Как прошла черная весть по стране,

Как разлилась черная весть по земле,

Без ветра лесные деревья зашатались,

Без росы луговые цветы склонились,

Ой, без облаков ясное небе потемнело…

(Из эрзянской песни)

1

В эту зиму старик Канаев не остался жить на салдинском пчельнике, пришел домой. Сделать это его заставил сын. Григорий не хотел, чтобы отец жил в работниках у кулака. Старик долго не соглашался оставить пчельник. Нелегко ему было расставаться с лесом: ведь всю свою жизнь он прожил там. После лесной тишины и одиночества ему трудно было привыкнуть к шумной жизни села. В первые дни даже дома не мог усидеть, уходил в баню соседа Цетора, чтобы ни с кем не встречаться, сидел там, плел лапти и тосковал о своем лесном одиночестве. И то надо сказать, что у Канаевых всегда люди: днем приходят к Марье, а вечерами, когда Григорий бывает дома, идут к нему. На сына он сердился, но уважение к нему заставляло не высказывать своего недовольства. Мало-помалу старик должен был смириться, зная, что сын ему не позволит вернуться в лес. Он не понимал, в чем здесь причина, не разбирался и в том, что ему толковал Григорий о кулаках-мироедах, о какой-то эксплуатации. Ему нужен был лес, нужно было тихое одиночество, а в этом его не понимали. Люди в селе ему казались суетливыми, вечно спешащими и в то же время болтливыми бездельниками. Он с затаенным удивлением смотрел на них, как они подолгу о чем-то разговаривают, возбужденно спорят и бестолково снуют из дома в дом. «Нет, раньше жизнь была спокойнее и тише», — думал он, присматриваясь.

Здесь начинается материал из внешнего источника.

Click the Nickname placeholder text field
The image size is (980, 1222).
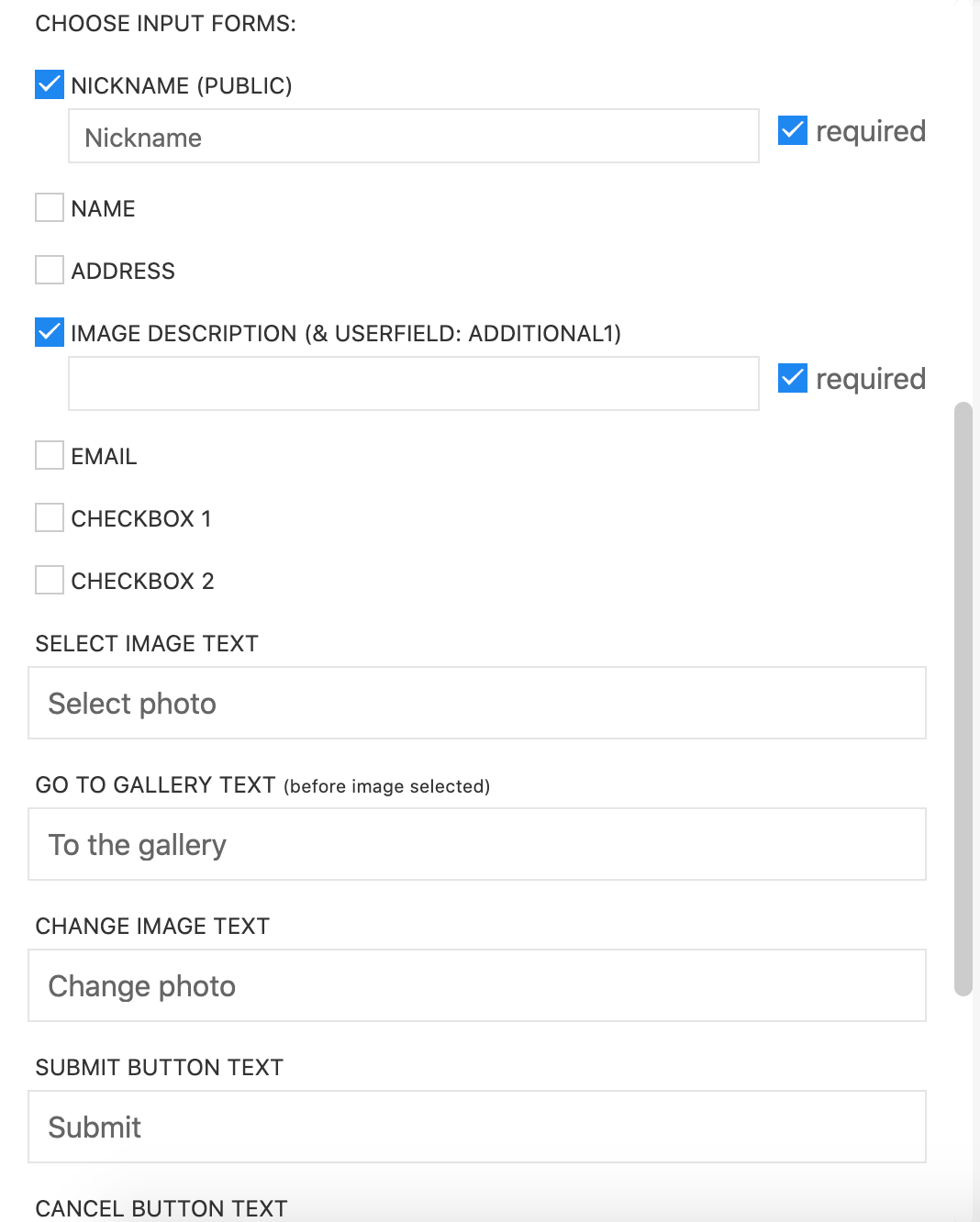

Однажды под вечер к Канаевым зашел потолковать Лабырь. Григорий был дома. И старик Канаев только что вернулся из своей бани.

Заговорили о найманских делах.

— Дракин вчера сказывал, будто в ячейке решили общую мельницу строить. Правда, что ли, зятек? — спросил Лабырь у Григория.

Тот ходил по избе, погруженный в свои мысли. Не дожидаясь ответа, Лабырь продолжал:

— А общий пчельник, знать, нельзя сделать? Вот бы свату тогда нашлась работа.